魔法陣を焼き付けた柵で囲んだ範囲の気温がほぼ一定に保てる。
気温を保つだけなので、風雨はそのまま。
柵が壊れたら気温は魔法陣の影響を受けない時に戻る。
しかし、魔法陣を発動し、更に効果を出し続けるには、魔力が必要だ。
今のところ、冷蔵庫が空気中の魔力で補える限界だと言っていなかったか。
「冷やす方が魔力がかかるみたいよ。それに、領地は元々ここより暖かい気候だしね」
「つまり、あの土地を更に暖かくするのかい?」
「そ。それでサトウキビを作るわ」
サトウキビと聞き、俺は息を飲んだ。
確か、領地の調査をしに行ったときも、調査書自体にも、サトウキビを作れる島があると聞いていた。
しかし、その島は広くないし、領都からかなり離れているので、領地の運営が軌道に乗るまでは開拓を諦めたはずだ。

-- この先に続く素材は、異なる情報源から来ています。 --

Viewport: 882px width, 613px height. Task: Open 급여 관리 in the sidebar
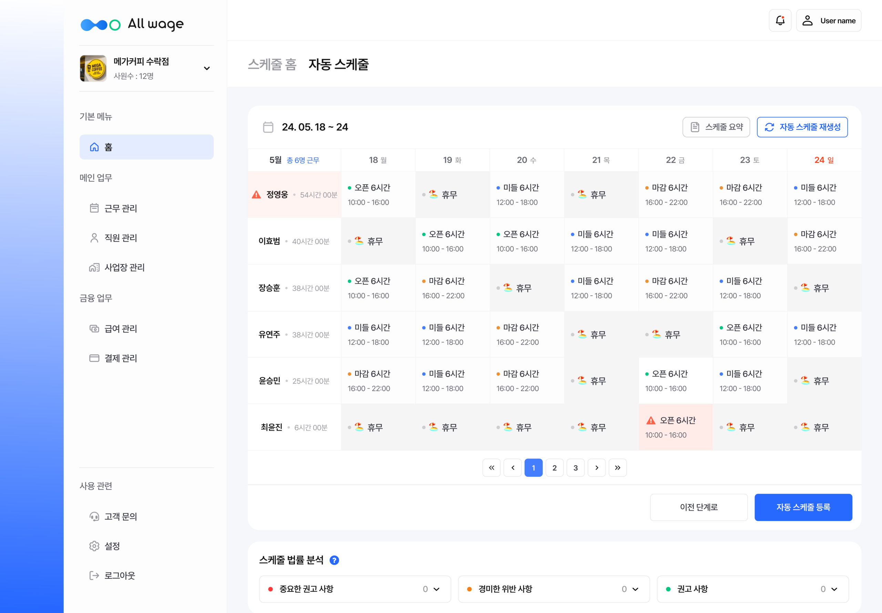[x=121, y=329]
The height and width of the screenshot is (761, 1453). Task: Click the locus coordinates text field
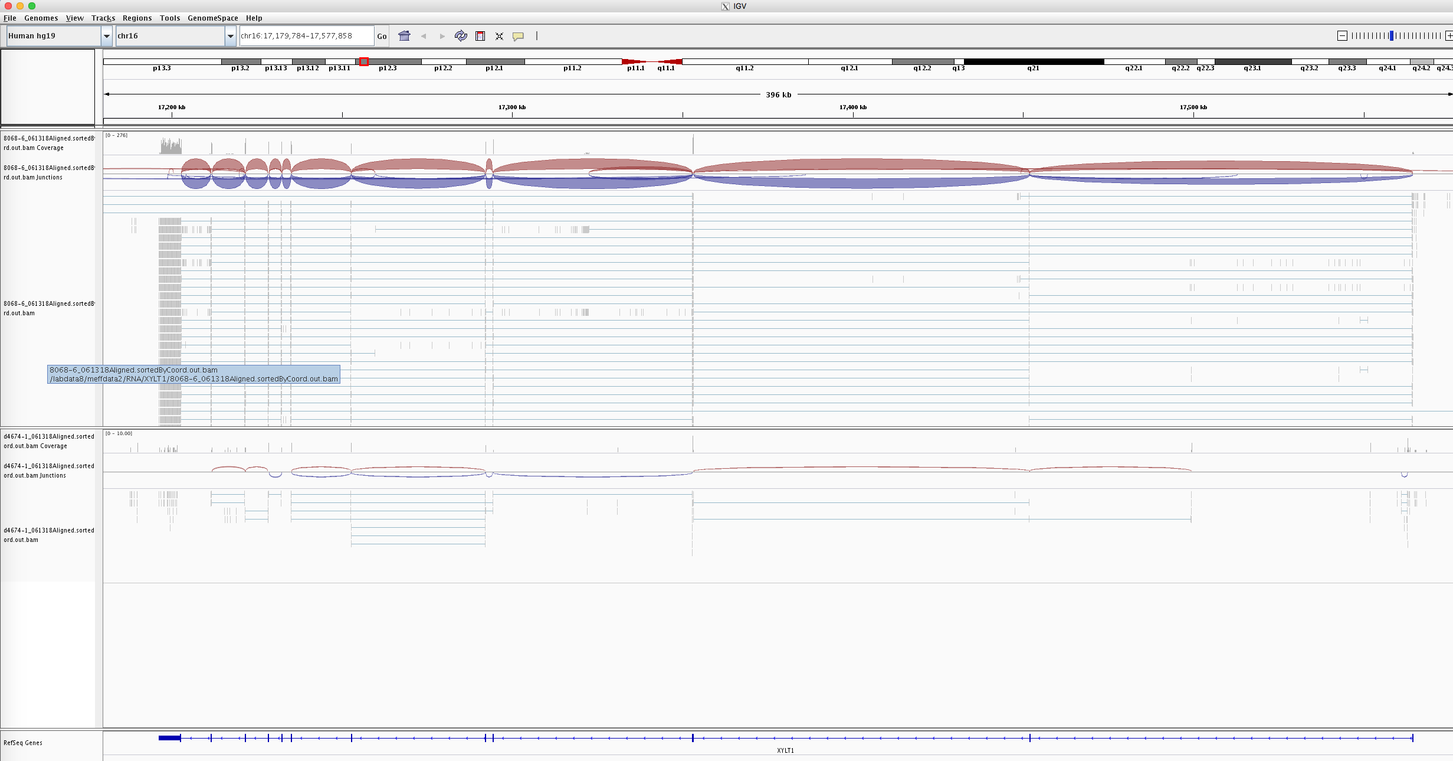coord(306,35)
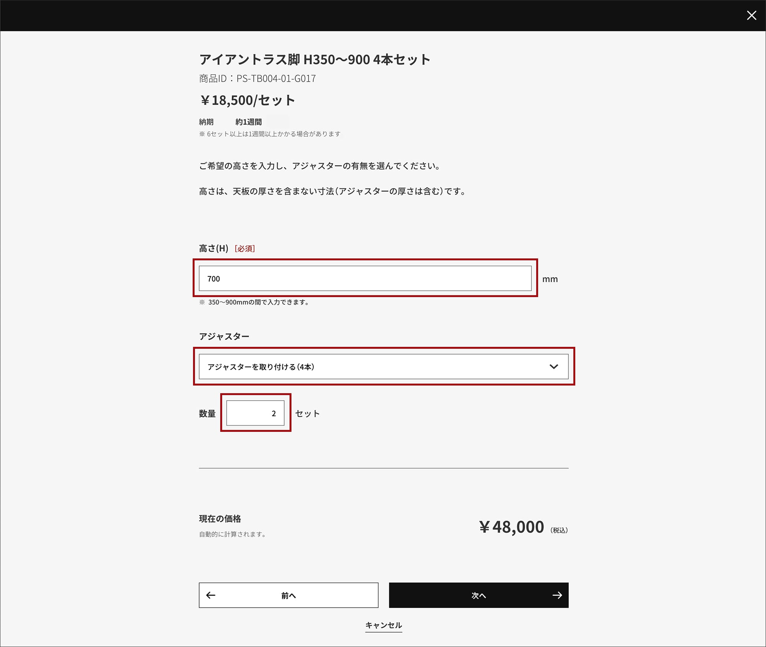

「わざわざ島で作らなくても良くなったのよ?これってウチの特産に出来ないかしら?」
「……場所は?」
「領都内よ。かなり空き地があったじゃない?
その側に砂糖の加工施設を作って、お菓子も作って販売は王都で、ってところかしら」
砂糖はソレイユ王国をはじめ、南方の国々からの輸入がほとんどだ。
これを領地で作れるなら。
「あ、そうそう。胡椒も作れそうだって」
「胡椒まで?!」
俺が驚いていると、ハンナは更に他の香辛料の名前をあげていく。
確かに、ここより暖かい気候の土地で獲れる作物だ。魔法陣がきちんと発動するなら、可能なのかもしれない。
「だから、諦めないで一年は様子を見ましょうよ」
「……ああ、そうだな」
「一年後、どちらに転んでも大丈夫なように条件を考えて提示しましょ」
俺はハンナに頷くと、ため息を吐き出してソファーに身体をあずけた。
「俺は役に立たないな」
「それを言うなら、私が役立たずでしょ」
「ハンナが?料理上手じゃないか。ハンナの料理で領地が潤う」
「何言ってるの?料理を売る店も商会も、貴方の人脈でしょ?私には無理よ。
料理なら、私以外にも作れる人がいるもの」
お互いが自分自身が役立たずだと認識していたようだ。
けれど、ハンナが役立たずだなんて俺だけでなく、子供達もカトリーナ様も認めないだろう。
そう言うと、ハンナは抱きついてきた。
「本音言うとね。ちょっと怖かったの。
私には、何もないから」
「何もないわけないだろう?それを言うなら俺だって━━」
「貴方は商会の実績があるじゃない」
久しぶりにハンナがいじけた顔をするので、俺は苦笑しながら髪を撫でる。
「卑下しあうのは、やめておこうか」
「……そうね」
「それに、やっぱりハンナは役立たずじゃないしね」
ちょっと気恥ずかしいけど、大切なことなので、俺はハンナの目を見つめた。
「ハンナ以外の誰も俺の奥さんにはなれないんだから。ハンナがいなきゃ駄目だろう?」
「なっ!」
瞬時に真っ赤に染まったハンナの、額に口づけた。
領地の話は酒の抜けた明日でいい。
今夜は、俺もハンナも、少し気を緩めて休むべき時期なのだとゆっくり休むことにした。